A step back. Not outright capitulation--still well within Skinner's space--but a small concession. "I think I should stay." Still testing, even as he was backing down.

"Go." The voice softer now, not gentle, but not barking commands.

"I'll be back."

"Yes, I imagine you'll try."

The words did not go unnoticed. "I can be pretty fucking persistent."

"So can I." A challenge that seemed unnecessary, and therefore dangerous. 

For a brief moment he could feel the heat of their kiss again. Replayed it though his quirky memory, trying to taste the moment he had lost the connection, trying to understand this man in front of him. 

Skinner simply watched him with bemusement.

"I'm going." Turning, getting his coat, realizing that Skinner had never moved.

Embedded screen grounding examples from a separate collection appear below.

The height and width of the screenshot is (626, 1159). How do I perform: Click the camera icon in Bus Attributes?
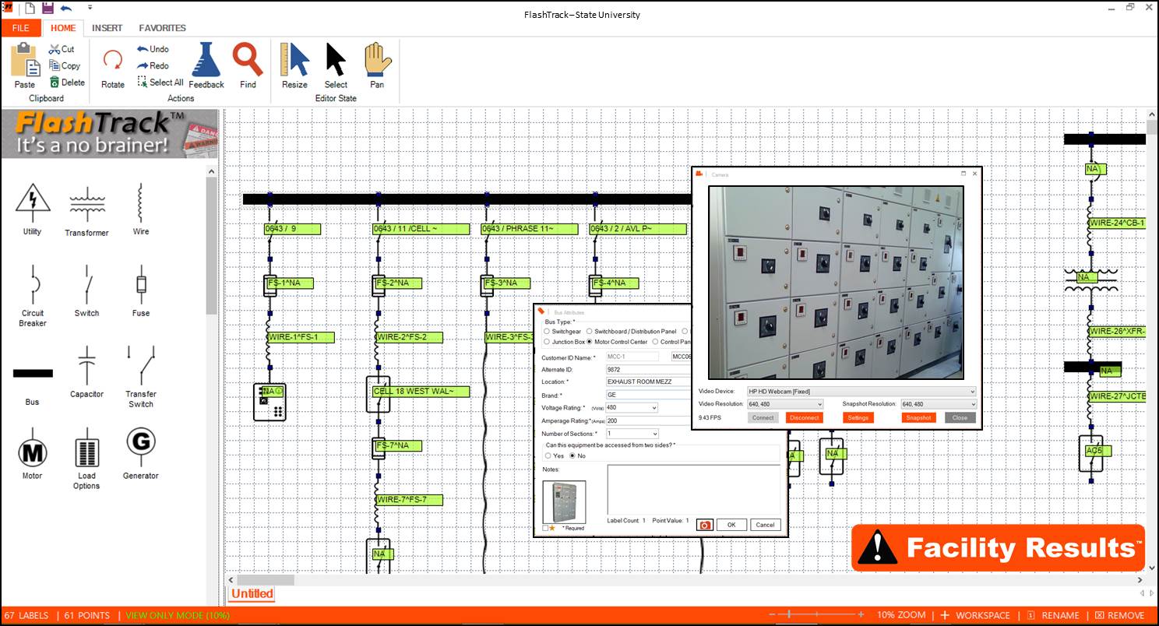(704, 525)
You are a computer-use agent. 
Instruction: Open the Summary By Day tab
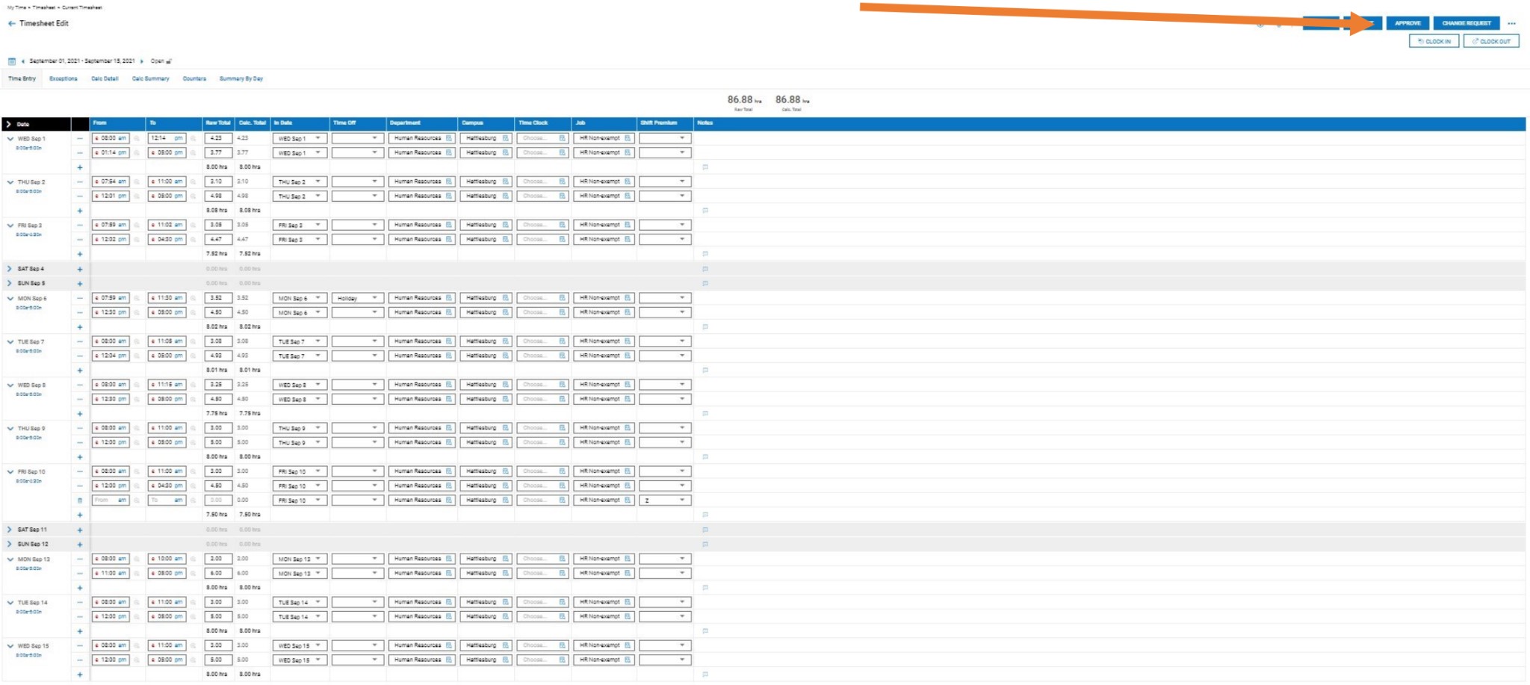point(241,78)

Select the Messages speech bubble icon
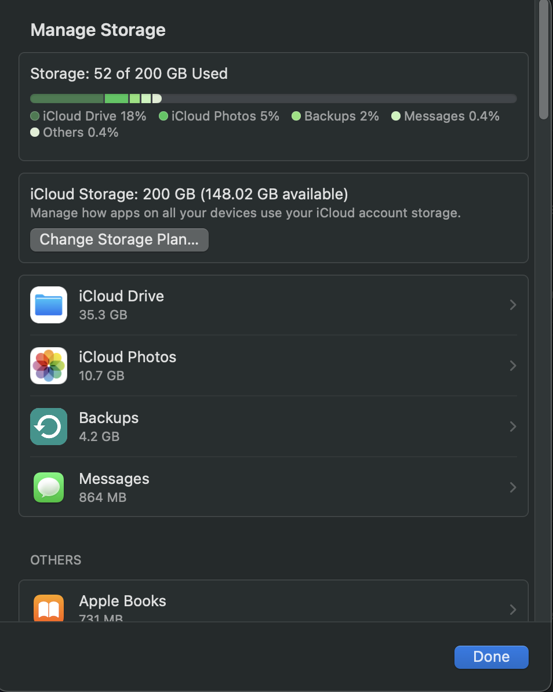[x=48, y=487]
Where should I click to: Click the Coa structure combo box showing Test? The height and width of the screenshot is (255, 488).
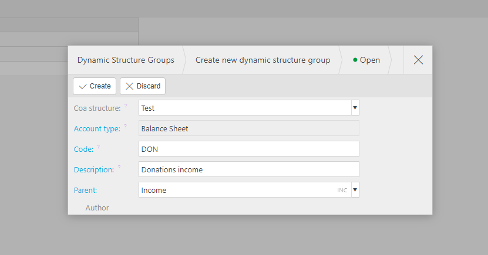[x=244, y=108]
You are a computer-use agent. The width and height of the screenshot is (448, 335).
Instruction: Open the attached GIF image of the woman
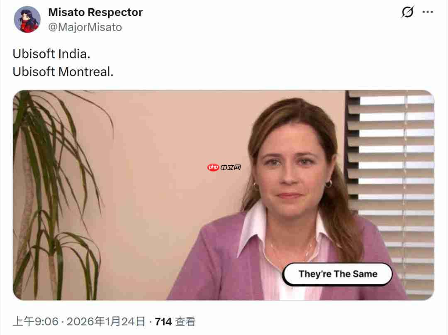(x=224, y=195)
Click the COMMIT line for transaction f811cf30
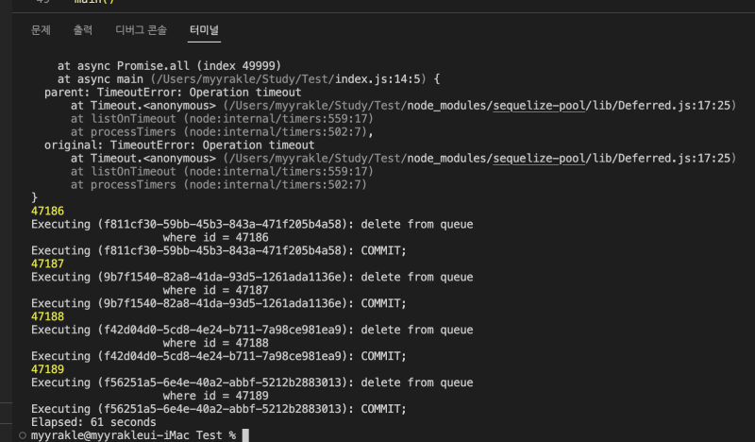This screenshot has height=442, width=755. 218,250
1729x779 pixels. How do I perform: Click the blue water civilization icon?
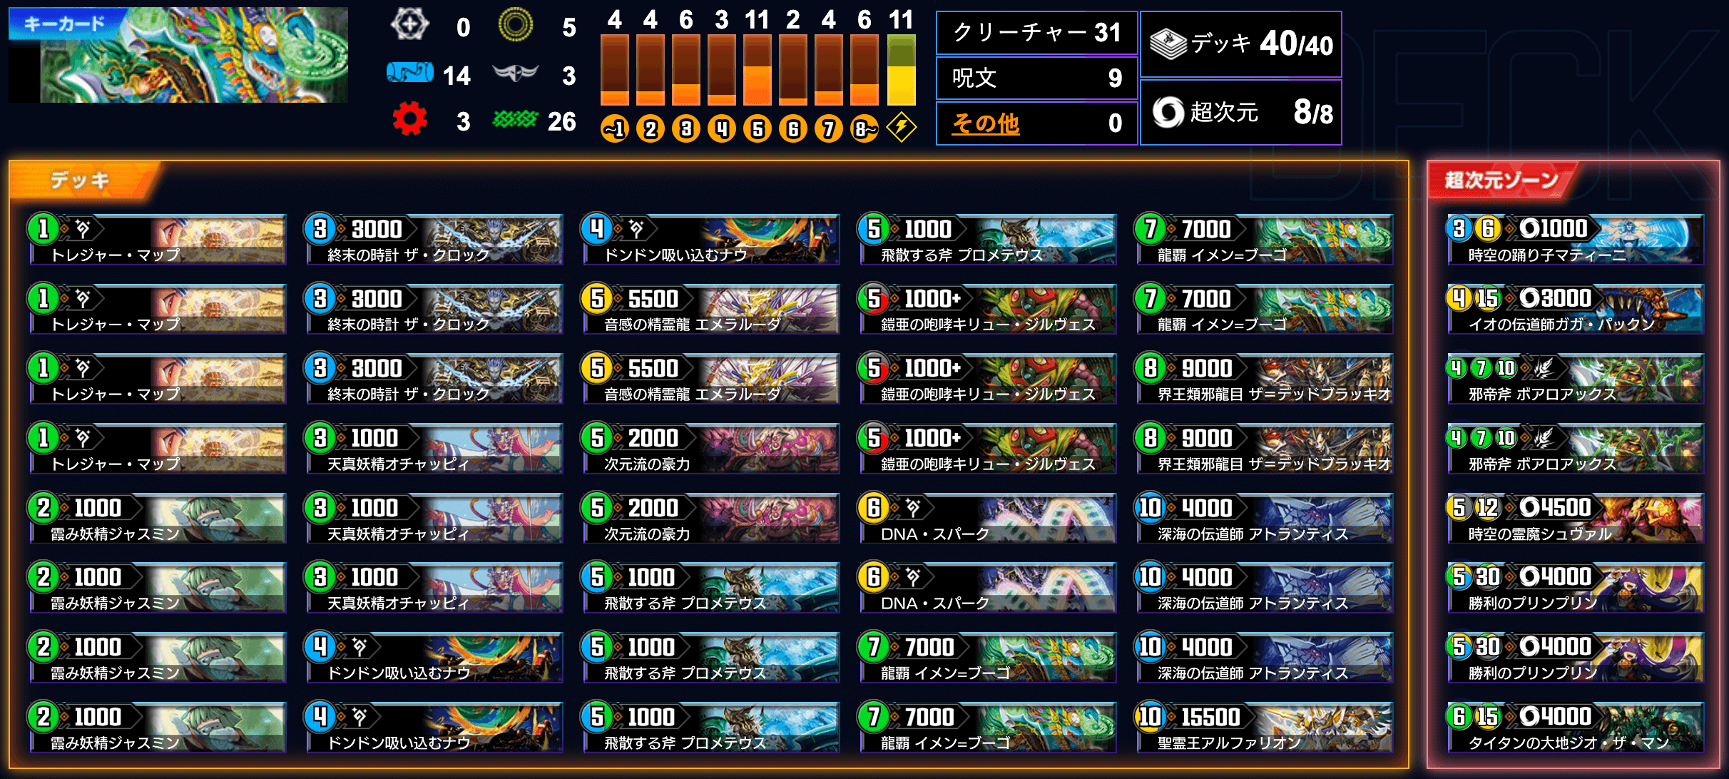[409, 73]
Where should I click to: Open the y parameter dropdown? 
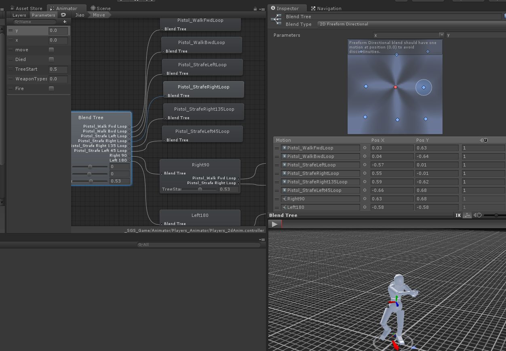(475, 35)
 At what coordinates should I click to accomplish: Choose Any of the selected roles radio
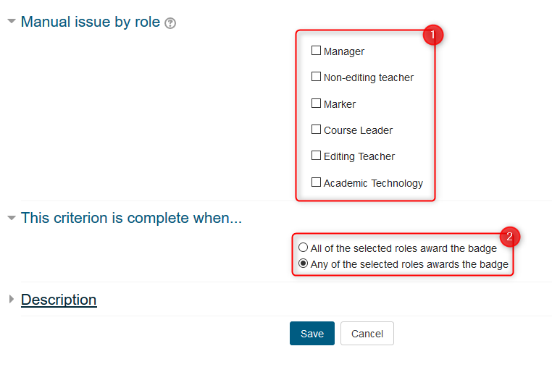pyautogui.click(x=304, y=263)
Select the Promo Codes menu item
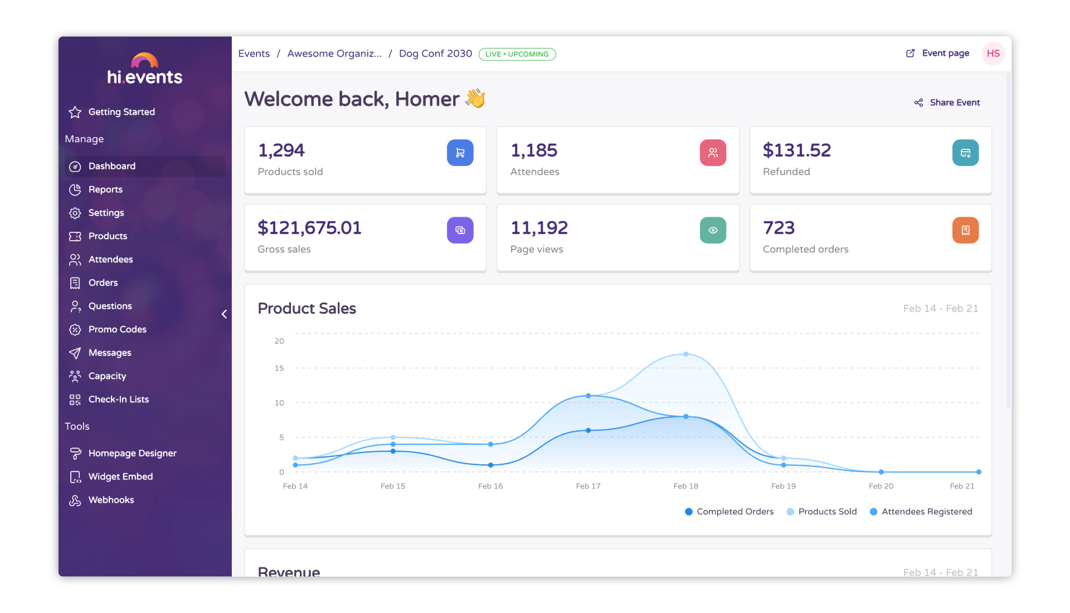The image size is (1070, 613). click(x=117, y=329)
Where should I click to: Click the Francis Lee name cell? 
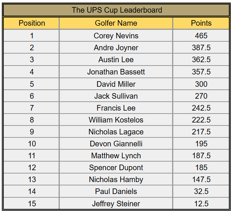click(116, 108)
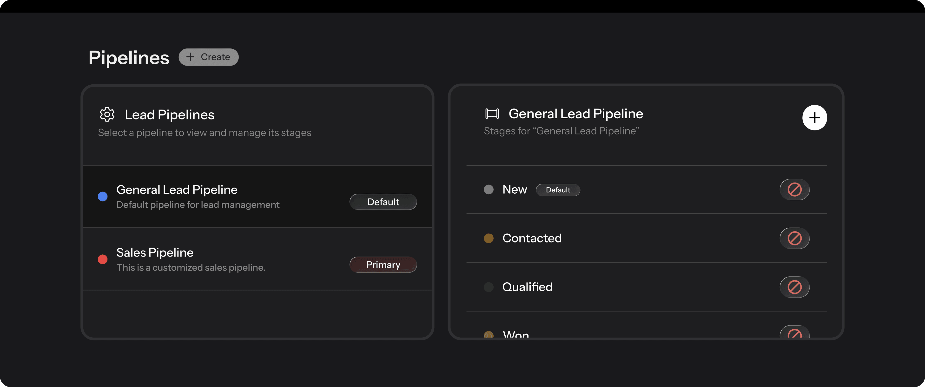Click the red dot next to Sales Pipeline
Image resolution: width=925 pixels, height=387 pixels.
[103, 259]
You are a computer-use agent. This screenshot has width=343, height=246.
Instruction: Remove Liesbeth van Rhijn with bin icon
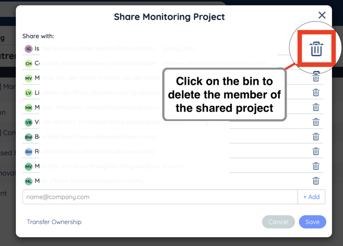(x=316, y=93)
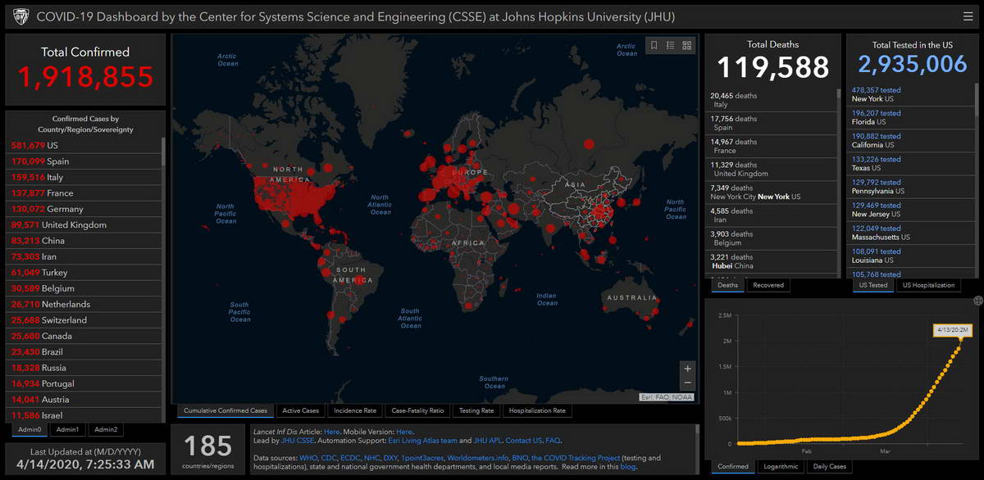Switch to the Admin2 tab
The width and height of the screenshot is (984, 480).
(105, 429)
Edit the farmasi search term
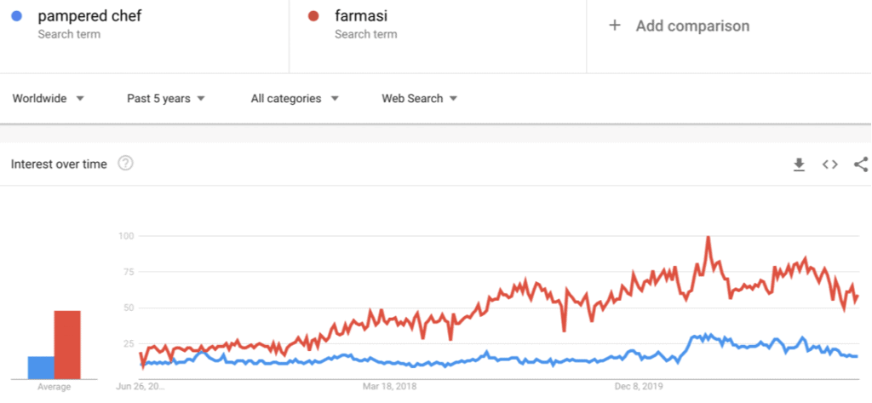The height and width of the screenshot is (403, 872). pyautogui.click(x=361, y=16)
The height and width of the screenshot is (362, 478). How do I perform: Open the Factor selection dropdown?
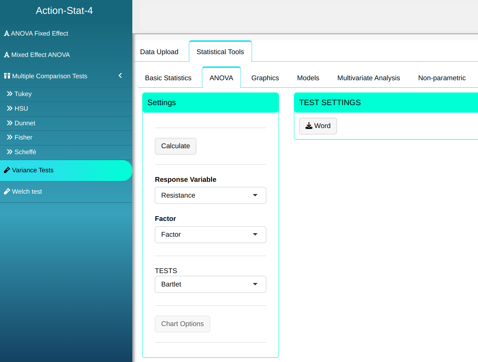click(x=210, y=234)
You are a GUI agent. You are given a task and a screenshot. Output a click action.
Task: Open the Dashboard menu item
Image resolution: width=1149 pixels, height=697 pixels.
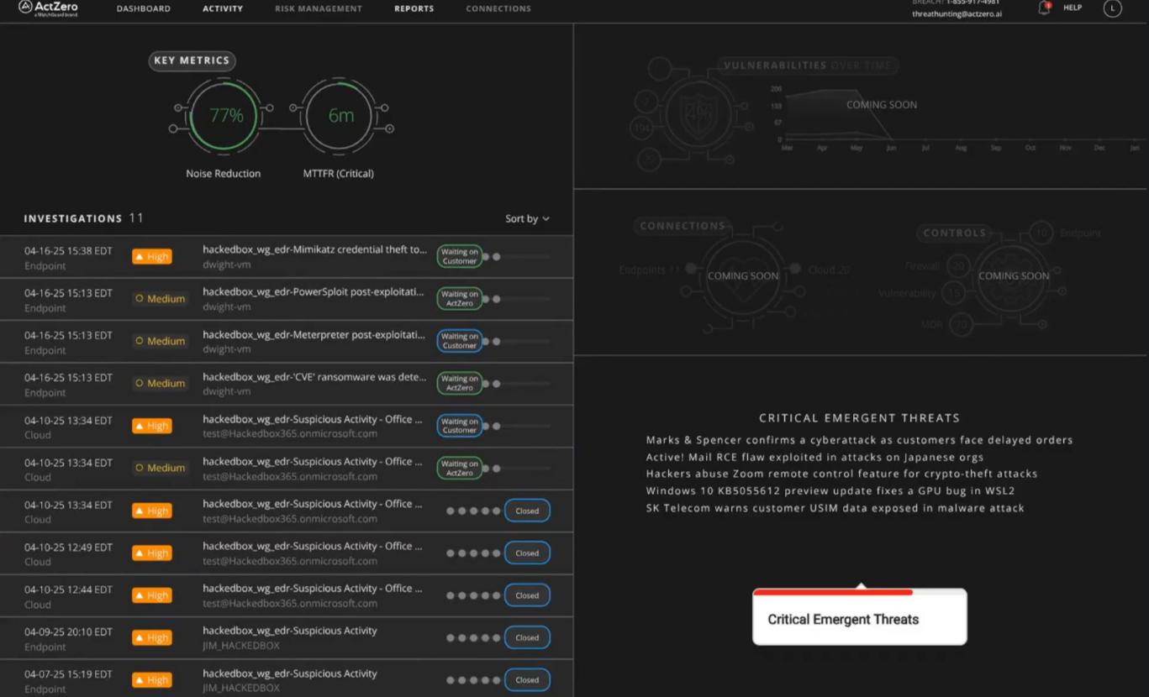tap(143, 9)
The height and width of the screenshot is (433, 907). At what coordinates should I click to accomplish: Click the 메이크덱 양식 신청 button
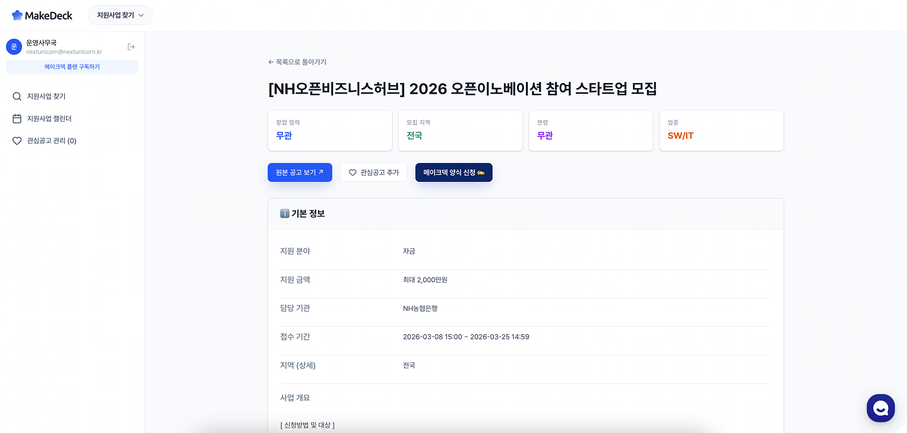pos(454,172)
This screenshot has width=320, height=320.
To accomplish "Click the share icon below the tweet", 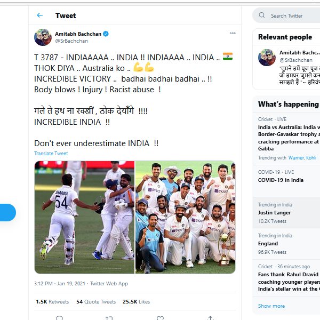I will pyautogui.click(x=211, y=318).
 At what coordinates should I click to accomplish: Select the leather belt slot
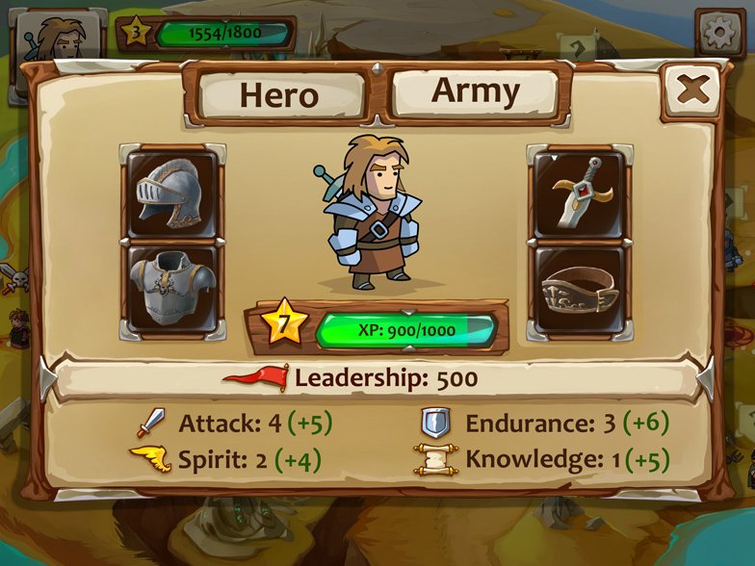tap(580, 289)
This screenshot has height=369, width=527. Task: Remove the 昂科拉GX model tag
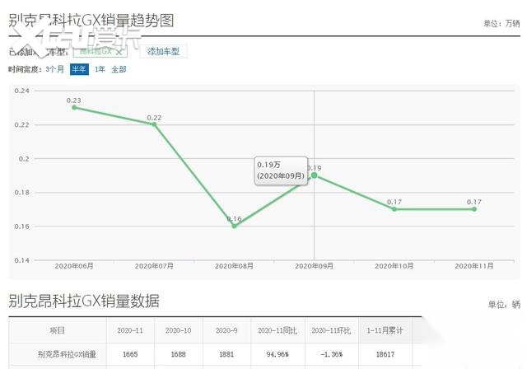(119, 52)
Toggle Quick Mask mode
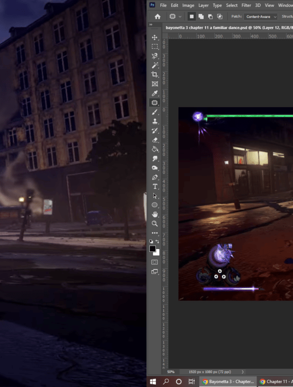 point(155,262)
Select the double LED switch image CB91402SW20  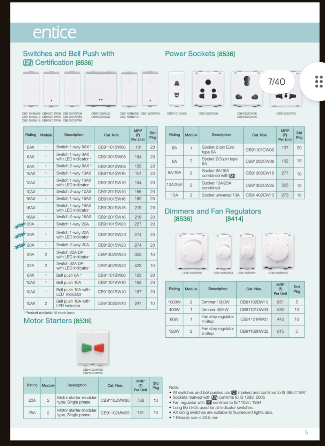[x=101, y=90]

At the door, looking back for one second. "I'll be back."

As the door closed behind him, he could have sworn he heard an almost inaudible response. "I'll be here."

~ ~ ~ ~ ~ ~ ~ 

Skinner watched the door close with a grim satisfaction. Felt the click of the lock echoing in the hollow spaces of his gut. 

Empty. Deserted. Alone.

Again.

Always it came to this. Always he was cut off from those to whom he would reach out. Depend on. Trust. And seek to be trusted by.

Alone.

He'd looked at the surveillance photos. Had gotten them from Agent Anderson, who didn't realize that he shouldn't be bringing evidence to the AD in the hospital. He knew the adversary who held the controls on these things in his blood. Knew the name and face that would now haunt all his darker hours.

There is always a price for knowledge. Once you know, you must act.

He couldn't have this any longer. He'd had to send Mulder away. There was no choice. 

No choice.

He had been poisoned. He was poison now. And he'd be damned if he'd allow his....connection to Mulder be poisoned, too. The connection had sustained him through so much already, but he would not allow it to be taken. To be tainted. So Mulder had been sent away. Because it was the only way to save him.

Skinner waited in the darkness. Waiting for the darkness.